L’eccessiva attenzione al pane ci ha lasciato l’impressione che la cura sia una risorsa finita e che la sua scarsità richieda una somministrazione regolamentata e razionata. Stiamo vivendo una situazione come quella dei “paradisi lastricati” di Joni Mitchell. Osserviamo una condizione dell’assistenza sanitaria che ha finito le sue cure, quando gli operatori sanitari in burn out, cercano tuttavia di prendersi cura dei pazienti anche se essi stessi sono esauriti, quando i pazienti cercano cure, ma il business plan e l’algoritmo prescrivono crudele indifferenza.
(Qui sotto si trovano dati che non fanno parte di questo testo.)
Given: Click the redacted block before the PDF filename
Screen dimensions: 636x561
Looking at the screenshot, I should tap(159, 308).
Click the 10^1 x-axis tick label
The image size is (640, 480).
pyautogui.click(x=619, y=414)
Come rispondere a questa crisi della cura? Qui, lo stesso Orwell ci guida verso la risposta. La scoperta che Orwell piantò quelle rose ha portato Solnit a rivalutare il suo romanzo “1984”. Dentro tutto il grigiore, la crudeltà e l’oppressione, c’è questa grande verità: “Ciò che contava erano le relazioni individuali, anche un gesto molto semplice, un abbraccio, una lacrima, una parola detta a un moribondo, potrebbe avere valore in sé stesso”. La gioia e le rose della salute, anche in questi tempi terribili, esistono all’interno delle relazioni, tra pazienti e professionisti e tra gli stessi professionisti; e vi è la sicura consapevolezza che tutti questi gesti semplici hanno valore in sé.
Si scopre che la cosa sovversiva, quasi rivoluzionaria da fare all’interno della sanità contemporanea è quella di costruire, in silenzio e discretamente, queste relazioni cruciali. Ora lo sappiamo la continuità delle cure, all’interno della coppia medico-paziente, ritarda la malattia e prolunga la vita e quindi fornisce il pane, ma lo fa donandoci contemporaneamente le rose della gioia, della fiducia, della curiosità, della cura, della gentilezza e della solidarietà. Una vita degna di essere vissuta tende a durare più a lungo. Infatti la cura, come l’amore, è abbondante e autosufficiente ed è un potenziale di tutti. La cura è una particolare capacità umana che cresce con la soddisfazione di aver scelto di correre verso il dolore, che si riempie del sorriso e della gratitudine con cui valutiamo la nostra efficacia, che si rigenera quando la cura e l’amore ritornano a coloro che offrono cure anche quando, invariabilmente, devono diventare ricevitori di cure. La cura, come le rose, dà senso alla vita. Dobbiamo coltivare la cura. Combattendo per uscire da questa crisi sanitaria, lavorando per una cura attenta e gentile per tutti, dobbiamo seguire le suffragette e pretendere “pane e rose”.